Health Correspondent Emma Brady looks at how development plans will transform Sutton Coldfield's Good Hope Hospital and its sister sites.
In 2006 Good Hope Hospital was a debt-ridden trust facing a "worst case scenario" deficit of £47.5 million. But a partnership deal brokered by a neighbouring trust helped turn it round. As plans go, Heart of England’s 10-year redevelopment unveiled yesterday is ambitious – and with a budget of £190 million, there is a long shopping list of improvements.
But Mark Goldman, the trust’s chief executive, readily admits investment in Good Hope is long overdue. "There has been a lack of investment at Good Hope in recent years, and to a certain extent at Heartlands and Solihull. However some of the buildings on the Sutton site are not suitable for refurbishment, which is why new ward blocks are included. That said, we’re not interested in carving up parts of the estate to sell off to supermarkets or anything else."
That would have been the 'easy option’ for trust bosses in February 2006, as debts were set to top £47 million. Heart of England, which had managed the struggling trust since November 2005, drew up radical cost-cutting measures to save £21 million per year.
But months before Good Hope merged with the trust, bosses were drawing up a master redevelopment plan for the three hospitals.
While 300 of the existing 1,700 beds are set to be lost through the 10-year scheme, Mr Goldman is confident patients will feel the benefit of more efficient healthcare.
────────
• **What you will do**
• A. Summarize the article on Good Hope Hospital in two sentences.
• B. Reproduce word for word the part of the article on Good Hope Hospital that begins at the words "But Mark Goldman, the" and ends after the words "million per year.".
The lines after this point play no part in the work.

• **Collected data**
────────
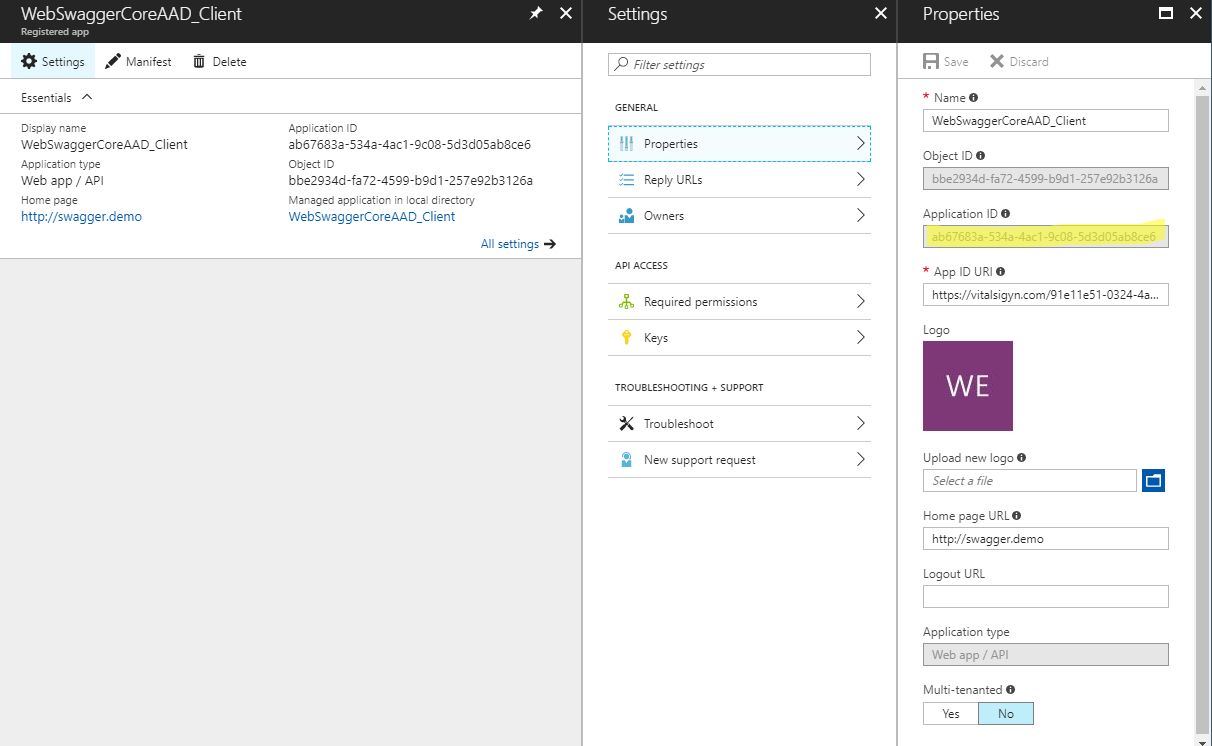Click the Application ID info icon
Image resolution: width=1212 pixels, height=746 pixels.
coord(1005,214)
────────
• **Expected outputs**
• A. Good Hope Hospital was a debt-ridden trust facing a deficit of £47.5 million in 2006, but a partnership deal with Heart of England, which had managed it since November 2005, helped turn it around. Heart of England has now unveiled a 10-year, £190 million redevelopment plan that includes new ward blocks and will cut 300 of 1,700 beds, and chief executive Mark Goldman is confident patients will benefit from more efficient healthcare.

• B.
But Mark Goldman, the trust’s chief executive, readily admits investment in Good Hope is long overdue. "There has been a lack of investment at Good Hope in recent years, and to a certain extent at Heartlands and Solihull. However some of the buildings on the Sutton site are not suitable for refurbishment, which is why new ward blocks are included. That said, we’re not interested in carving up parts of the estate to sell off to supermarkets or anything else."
That would have been the 'easy option’ for trust bosses in February 2006, as debts were set to top £47 million. Heart of England, which had managed the struggling trust since November 2005, drew up radical cost-cutting measures to save £21 million per year.